--- The problem ---
The copy has to match the data exactly and leave out every picture.

--- Data shown ---
__________
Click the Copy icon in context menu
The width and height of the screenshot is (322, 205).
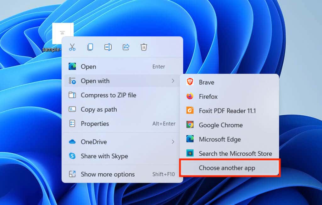tap(90, 47)
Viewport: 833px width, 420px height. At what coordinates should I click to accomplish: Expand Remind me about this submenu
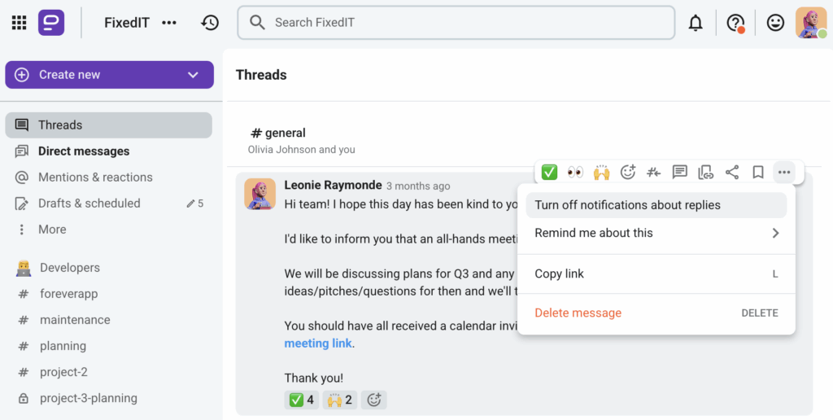click(656, 233)
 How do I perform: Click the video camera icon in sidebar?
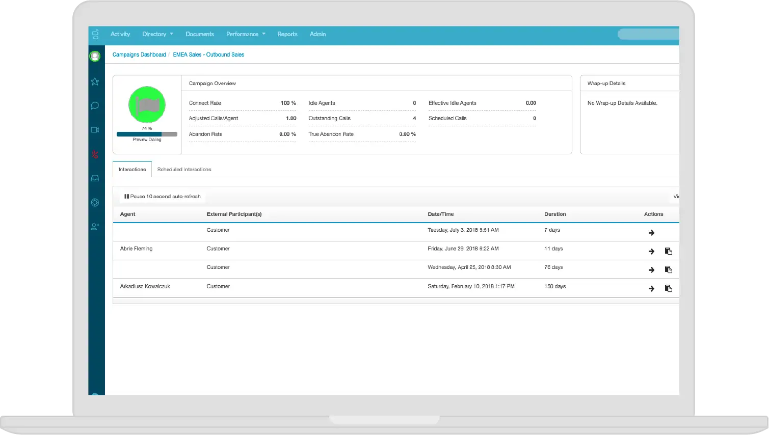[95, 130]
__________
--- Completed exercise ---
Click the Copy icon in context menu
The width and height of the screenshot is (322, 205).
tap(90, 47)
Viewport: 833px width, 420px height. At what coordinates should I click to accomplish: Expand Remind me about this submenu
click(656, 233)
 How do I perform: Click the video camera icon in sidebar?
[95, 130]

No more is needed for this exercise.